REQUIREMENTS ::
Rewrite the entries from the line that has "Tap the yellow" through the line that has "tap(326, 472)", putting "desktop agent" in place of "computer-use agent" and changing nothing else.

SUPPLIED RECORDS ::

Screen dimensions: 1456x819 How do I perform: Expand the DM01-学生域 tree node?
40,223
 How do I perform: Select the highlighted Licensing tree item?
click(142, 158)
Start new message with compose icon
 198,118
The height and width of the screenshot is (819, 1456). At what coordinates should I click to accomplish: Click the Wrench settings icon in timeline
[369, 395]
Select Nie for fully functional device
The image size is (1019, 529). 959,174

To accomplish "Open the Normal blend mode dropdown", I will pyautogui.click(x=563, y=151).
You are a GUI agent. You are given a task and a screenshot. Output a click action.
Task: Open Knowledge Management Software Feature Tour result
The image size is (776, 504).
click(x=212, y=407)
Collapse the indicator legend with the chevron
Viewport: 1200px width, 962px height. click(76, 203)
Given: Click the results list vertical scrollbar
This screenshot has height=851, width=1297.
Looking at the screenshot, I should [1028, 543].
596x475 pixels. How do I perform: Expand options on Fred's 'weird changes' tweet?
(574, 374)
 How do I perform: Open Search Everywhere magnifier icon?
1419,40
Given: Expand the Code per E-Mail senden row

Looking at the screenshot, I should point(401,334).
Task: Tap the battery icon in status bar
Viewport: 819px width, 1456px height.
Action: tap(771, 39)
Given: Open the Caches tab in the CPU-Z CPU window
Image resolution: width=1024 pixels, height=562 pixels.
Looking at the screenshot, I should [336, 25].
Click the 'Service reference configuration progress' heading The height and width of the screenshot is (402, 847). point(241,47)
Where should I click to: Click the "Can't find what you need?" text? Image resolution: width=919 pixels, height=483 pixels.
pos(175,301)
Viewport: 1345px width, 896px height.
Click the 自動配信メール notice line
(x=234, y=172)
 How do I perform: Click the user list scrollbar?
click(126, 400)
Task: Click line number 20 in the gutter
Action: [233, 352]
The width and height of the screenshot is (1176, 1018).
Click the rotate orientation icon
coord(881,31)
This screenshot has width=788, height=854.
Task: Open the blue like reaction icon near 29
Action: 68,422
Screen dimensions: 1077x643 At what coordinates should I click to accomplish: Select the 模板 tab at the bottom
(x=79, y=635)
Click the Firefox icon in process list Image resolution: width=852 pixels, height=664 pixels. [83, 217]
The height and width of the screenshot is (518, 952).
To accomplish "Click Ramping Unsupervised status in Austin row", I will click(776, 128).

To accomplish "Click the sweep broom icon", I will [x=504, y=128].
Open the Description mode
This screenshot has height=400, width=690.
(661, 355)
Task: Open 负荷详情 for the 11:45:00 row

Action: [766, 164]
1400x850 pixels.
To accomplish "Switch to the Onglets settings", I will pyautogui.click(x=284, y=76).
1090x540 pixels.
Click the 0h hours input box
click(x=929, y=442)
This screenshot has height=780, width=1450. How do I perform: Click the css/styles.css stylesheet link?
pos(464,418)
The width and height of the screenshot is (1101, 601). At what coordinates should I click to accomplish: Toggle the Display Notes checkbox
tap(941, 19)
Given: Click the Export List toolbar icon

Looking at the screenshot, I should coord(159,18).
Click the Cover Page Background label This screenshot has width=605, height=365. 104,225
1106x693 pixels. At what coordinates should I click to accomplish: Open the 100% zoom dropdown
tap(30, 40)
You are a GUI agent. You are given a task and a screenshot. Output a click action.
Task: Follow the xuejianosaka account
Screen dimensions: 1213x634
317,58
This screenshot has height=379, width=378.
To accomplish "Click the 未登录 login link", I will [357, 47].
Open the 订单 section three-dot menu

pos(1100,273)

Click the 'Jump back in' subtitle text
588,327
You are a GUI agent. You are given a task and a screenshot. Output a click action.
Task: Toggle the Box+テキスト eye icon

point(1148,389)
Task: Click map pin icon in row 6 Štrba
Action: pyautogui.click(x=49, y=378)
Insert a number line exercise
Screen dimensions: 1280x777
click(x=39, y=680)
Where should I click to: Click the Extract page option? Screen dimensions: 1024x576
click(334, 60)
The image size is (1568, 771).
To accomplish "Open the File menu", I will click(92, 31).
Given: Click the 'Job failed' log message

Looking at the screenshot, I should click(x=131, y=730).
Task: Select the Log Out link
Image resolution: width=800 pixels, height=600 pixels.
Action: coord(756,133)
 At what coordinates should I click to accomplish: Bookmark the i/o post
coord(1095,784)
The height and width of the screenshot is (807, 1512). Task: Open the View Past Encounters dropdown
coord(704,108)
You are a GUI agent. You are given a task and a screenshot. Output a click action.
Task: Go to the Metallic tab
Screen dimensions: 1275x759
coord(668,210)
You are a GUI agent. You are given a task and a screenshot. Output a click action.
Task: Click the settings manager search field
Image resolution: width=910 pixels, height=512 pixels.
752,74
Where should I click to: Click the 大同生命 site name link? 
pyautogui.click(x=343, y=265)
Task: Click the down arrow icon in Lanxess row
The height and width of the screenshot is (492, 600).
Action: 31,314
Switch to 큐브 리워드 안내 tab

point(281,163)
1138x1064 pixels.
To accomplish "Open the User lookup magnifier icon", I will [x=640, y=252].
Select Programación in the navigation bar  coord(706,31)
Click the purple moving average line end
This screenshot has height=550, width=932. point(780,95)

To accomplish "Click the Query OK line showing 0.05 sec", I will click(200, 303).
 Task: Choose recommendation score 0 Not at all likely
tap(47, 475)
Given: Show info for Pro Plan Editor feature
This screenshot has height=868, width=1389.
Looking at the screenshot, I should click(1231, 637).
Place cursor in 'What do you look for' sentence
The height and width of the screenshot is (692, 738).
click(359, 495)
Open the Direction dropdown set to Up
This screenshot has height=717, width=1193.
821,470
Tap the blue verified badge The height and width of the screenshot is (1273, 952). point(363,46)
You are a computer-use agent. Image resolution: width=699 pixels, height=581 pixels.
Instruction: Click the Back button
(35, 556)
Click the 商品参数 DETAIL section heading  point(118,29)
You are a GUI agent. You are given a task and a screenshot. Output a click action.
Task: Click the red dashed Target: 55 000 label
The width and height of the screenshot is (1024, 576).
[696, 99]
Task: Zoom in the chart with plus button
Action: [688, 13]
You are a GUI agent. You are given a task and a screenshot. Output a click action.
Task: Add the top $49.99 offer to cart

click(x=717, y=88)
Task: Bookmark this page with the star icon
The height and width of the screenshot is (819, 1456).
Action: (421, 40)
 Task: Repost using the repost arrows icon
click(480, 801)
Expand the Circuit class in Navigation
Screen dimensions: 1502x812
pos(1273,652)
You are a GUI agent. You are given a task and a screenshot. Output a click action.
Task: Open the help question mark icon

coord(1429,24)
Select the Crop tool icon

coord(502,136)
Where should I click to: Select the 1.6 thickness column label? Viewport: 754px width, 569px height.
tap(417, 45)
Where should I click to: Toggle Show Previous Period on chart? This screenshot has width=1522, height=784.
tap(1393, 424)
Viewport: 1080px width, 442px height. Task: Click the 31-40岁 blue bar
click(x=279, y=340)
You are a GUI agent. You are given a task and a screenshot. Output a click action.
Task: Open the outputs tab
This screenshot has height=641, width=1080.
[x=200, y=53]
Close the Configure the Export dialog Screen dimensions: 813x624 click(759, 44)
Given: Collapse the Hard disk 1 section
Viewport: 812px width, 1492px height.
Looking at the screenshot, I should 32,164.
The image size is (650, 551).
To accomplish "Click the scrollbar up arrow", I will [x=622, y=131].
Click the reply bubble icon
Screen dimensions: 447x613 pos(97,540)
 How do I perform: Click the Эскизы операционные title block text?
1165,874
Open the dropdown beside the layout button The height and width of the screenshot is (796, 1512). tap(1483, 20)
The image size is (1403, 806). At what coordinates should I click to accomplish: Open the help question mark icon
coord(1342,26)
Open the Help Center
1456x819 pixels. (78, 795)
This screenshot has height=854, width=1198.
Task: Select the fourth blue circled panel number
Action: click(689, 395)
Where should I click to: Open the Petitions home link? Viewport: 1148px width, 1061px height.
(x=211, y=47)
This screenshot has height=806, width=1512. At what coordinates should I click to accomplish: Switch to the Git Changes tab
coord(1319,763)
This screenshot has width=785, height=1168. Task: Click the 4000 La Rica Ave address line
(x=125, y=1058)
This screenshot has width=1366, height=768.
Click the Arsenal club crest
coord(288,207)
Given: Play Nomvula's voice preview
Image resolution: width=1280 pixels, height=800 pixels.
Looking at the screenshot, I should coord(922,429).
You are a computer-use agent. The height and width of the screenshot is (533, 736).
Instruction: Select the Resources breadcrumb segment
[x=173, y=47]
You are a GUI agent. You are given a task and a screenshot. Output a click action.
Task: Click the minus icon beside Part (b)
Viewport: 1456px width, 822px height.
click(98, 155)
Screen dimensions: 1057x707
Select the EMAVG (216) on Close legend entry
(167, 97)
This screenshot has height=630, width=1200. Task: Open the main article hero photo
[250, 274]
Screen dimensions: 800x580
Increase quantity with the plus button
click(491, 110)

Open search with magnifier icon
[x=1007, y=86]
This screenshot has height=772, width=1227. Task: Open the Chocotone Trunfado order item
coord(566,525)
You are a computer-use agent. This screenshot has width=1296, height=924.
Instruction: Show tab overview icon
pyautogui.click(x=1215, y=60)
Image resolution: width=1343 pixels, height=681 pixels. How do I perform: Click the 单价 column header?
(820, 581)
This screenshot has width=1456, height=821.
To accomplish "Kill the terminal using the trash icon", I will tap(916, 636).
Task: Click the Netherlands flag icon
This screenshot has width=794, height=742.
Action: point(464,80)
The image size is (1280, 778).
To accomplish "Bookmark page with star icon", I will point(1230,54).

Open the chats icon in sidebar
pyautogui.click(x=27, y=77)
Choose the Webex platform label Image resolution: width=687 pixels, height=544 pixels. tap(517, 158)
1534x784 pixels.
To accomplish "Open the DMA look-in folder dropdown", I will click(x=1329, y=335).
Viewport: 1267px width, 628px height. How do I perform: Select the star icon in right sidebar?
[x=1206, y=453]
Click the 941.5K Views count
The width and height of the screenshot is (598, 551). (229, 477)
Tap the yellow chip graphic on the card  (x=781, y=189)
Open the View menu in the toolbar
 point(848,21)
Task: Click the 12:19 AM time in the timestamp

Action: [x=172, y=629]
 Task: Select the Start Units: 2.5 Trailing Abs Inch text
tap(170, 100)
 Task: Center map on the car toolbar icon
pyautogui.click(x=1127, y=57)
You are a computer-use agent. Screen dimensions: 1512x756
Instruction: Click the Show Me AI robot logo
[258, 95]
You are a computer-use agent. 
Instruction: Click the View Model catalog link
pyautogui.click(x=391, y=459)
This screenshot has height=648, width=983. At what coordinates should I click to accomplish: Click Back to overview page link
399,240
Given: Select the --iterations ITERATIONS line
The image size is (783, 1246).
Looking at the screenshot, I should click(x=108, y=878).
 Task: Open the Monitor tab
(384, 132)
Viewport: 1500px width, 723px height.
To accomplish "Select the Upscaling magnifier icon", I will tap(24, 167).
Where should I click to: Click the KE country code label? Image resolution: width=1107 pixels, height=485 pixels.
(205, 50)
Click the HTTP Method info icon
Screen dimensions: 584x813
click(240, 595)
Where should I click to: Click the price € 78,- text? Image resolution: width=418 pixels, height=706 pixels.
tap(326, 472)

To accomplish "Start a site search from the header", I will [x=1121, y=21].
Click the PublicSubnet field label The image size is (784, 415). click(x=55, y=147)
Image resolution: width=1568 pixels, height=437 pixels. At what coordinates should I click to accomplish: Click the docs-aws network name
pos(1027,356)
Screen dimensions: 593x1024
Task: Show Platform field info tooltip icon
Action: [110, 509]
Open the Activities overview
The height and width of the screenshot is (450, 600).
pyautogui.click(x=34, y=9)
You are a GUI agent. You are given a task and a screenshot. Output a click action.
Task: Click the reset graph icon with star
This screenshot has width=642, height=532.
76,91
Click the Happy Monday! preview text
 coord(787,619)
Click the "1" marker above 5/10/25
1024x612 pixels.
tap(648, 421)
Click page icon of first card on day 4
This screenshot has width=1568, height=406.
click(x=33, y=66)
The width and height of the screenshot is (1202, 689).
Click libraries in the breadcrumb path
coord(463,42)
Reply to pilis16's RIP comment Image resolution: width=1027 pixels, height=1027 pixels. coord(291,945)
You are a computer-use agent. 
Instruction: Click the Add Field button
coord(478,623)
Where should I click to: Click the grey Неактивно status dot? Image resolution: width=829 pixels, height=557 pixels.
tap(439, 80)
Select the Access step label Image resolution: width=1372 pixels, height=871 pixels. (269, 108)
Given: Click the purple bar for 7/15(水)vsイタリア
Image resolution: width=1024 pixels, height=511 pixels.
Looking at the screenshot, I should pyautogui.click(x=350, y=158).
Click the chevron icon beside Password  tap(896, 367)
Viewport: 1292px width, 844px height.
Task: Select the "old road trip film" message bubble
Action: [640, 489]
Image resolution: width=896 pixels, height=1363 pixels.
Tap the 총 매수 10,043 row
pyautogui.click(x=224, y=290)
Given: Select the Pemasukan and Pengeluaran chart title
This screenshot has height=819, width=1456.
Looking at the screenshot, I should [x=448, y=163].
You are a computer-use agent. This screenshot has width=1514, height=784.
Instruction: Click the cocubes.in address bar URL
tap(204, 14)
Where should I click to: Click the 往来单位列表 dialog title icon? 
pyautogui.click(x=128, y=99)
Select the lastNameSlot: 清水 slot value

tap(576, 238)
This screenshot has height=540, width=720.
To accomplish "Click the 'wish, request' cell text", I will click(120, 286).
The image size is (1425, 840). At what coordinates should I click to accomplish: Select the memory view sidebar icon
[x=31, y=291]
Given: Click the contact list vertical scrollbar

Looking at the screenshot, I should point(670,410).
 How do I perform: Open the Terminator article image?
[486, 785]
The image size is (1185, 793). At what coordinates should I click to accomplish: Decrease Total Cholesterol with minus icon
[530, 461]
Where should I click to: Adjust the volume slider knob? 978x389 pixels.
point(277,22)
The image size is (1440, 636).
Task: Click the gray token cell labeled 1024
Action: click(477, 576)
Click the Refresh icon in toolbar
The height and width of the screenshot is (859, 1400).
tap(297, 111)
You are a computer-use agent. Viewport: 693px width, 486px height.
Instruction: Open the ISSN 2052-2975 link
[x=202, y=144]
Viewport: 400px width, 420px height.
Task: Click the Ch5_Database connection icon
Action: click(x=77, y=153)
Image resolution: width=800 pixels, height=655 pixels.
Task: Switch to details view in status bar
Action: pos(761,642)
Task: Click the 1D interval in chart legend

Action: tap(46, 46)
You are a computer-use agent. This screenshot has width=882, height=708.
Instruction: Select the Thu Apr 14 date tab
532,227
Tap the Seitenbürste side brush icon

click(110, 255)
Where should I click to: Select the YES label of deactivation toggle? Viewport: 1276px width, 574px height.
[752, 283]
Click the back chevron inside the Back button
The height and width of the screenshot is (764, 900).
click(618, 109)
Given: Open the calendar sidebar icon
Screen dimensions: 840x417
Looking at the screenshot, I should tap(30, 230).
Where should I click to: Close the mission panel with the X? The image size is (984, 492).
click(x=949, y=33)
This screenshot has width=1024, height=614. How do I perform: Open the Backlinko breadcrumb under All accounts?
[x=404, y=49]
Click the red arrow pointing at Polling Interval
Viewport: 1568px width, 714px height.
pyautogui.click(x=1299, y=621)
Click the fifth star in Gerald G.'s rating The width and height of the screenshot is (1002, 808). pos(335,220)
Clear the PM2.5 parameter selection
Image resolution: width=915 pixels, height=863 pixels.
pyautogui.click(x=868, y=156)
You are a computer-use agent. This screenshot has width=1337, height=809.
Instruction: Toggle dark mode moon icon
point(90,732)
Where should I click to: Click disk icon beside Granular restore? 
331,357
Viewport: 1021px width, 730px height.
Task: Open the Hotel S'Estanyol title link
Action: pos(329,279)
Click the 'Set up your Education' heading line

FULL OUTPUT ::
Tap the yellow chip graphic on the card  (x=781, y=189)
Open the View menu in the toolbar
 point(848,21)
Task: Click the 12:19 AM time in the timestamp

Action: [x=172, y=629]
 Task: Select the Start Units: 2.5 Trailing Abs Inch text
tap(170, 100)
 Task: Center map on the car toolbar icon
pyautogui.click(x=1127, y=57)
You are a desktop agent. Screen dimensions: 1512x756
Instruction: Click the Show Me AI robot logo
[258, 95]
You are a desktop agent. 
Instruction: Click the View Model catalog link
pyautogui.click(x=391, y=459)
This screenshot has height=648, width=983. At what coordinates should I click to accomplish: Click Back to overview page link
399,240
Given: Select the --iterations ITERATIONS line
The image size is (783, 1246).
Looking at the screenshot, I should click(x=108, y=878).
 Task: Open the Monitor tab
(384, 132)
Viewport: 1500px width, 723px height.
To accomplish "Select the Upscaling magnifier icon", I will tap(24, 167).
Where should I click to: Click the KE country code label? Image resolution: width=1107 pixels, height=485 pixels.
(205, 50)
Click the HTTP Method info icon
Screen dimensions: 584x813
click(240, 595)
Where should I click to: Click the price € 78,- text? Image resolution: width=418 pixels, height=706 pixels.
tap(326, 472)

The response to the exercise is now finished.